With care, and an attempt at charm. As part of the "mutual respect" agenda fashioned by Mundell, David Cameron will meet Alex Salmond during his first week as prime minister. The Scotland Office will probably augment its Secretary of State (Mundell) with a junior minister, perhaps shared with another department, as was the case with Labour MP David Cairns under the previous administration.
Although Mundell does not have a warm relationship with Salmond (few opposition politicians do), he believes he can do business with him. Pre-existing dialogues with other Scottish Government ministers will ensure that inter-governmental relations do not grind to a halt. The Tories have also worked effectively with the Nationalists at Holyrood, and they will hope to build on this. Perhaps even more important will be the working relationship Mundell builds with the Scottish Labour Party.

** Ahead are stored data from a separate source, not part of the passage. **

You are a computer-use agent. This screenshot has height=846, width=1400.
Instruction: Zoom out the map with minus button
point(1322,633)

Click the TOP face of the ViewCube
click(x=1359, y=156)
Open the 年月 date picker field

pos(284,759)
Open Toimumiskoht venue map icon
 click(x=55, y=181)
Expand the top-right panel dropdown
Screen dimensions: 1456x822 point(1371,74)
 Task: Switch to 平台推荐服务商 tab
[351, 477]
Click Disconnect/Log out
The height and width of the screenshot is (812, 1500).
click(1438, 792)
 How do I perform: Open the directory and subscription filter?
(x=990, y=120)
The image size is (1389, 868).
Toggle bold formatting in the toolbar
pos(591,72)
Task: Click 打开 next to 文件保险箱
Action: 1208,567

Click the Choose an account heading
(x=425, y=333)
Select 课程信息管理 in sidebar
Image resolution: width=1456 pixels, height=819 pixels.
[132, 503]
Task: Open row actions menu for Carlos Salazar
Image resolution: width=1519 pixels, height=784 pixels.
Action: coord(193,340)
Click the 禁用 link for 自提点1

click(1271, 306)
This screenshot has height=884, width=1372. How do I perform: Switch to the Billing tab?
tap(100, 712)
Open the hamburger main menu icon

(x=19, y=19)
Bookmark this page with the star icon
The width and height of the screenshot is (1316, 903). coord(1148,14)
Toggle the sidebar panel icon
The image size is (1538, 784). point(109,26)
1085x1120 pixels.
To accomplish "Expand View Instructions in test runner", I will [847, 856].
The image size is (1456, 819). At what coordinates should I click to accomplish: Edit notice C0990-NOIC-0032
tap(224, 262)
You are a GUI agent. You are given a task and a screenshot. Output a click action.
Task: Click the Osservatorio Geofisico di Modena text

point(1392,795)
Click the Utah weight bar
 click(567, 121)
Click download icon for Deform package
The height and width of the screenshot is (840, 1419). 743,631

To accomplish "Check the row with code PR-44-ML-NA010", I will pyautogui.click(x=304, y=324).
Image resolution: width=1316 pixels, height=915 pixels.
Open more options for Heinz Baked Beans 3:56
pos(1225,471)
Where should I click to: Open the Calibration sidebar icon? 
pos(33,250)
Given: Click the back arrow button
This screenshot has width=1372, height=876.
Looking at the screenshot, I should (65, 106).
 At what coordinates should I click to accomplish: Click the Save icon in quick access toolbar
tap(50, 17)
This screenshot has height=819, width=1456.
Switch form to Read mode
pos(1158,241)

Crucially, the two parties are now singing from the same constitutional hymn sheet (never the case in the 80s and 90s) and Mundell claims a good relationship with both Gray and Jim Murphy, his predecessor as Scottish Secretary. Tactically, Labour and the Conservatives realise that the Nationalists are the main enemy.
"Labour are now in a position to shake the dynamic because of the level of support they have in Scotland," said a Tory source. "They can't afford to give succour to Alex Salmond at the very moment he's down."
None of this, however, means that Mundell has an easy task, although he remains remarkably optimistic.
He believes that a Tory government, even a minority one, will "be the crossing of the Rubicon for Conservative support in Scotland".
Once it demonstrates that it can govern Scotland with respect, his analysis runs, "people in Scotland will see that and that will consolidate our support in the medium to longer term".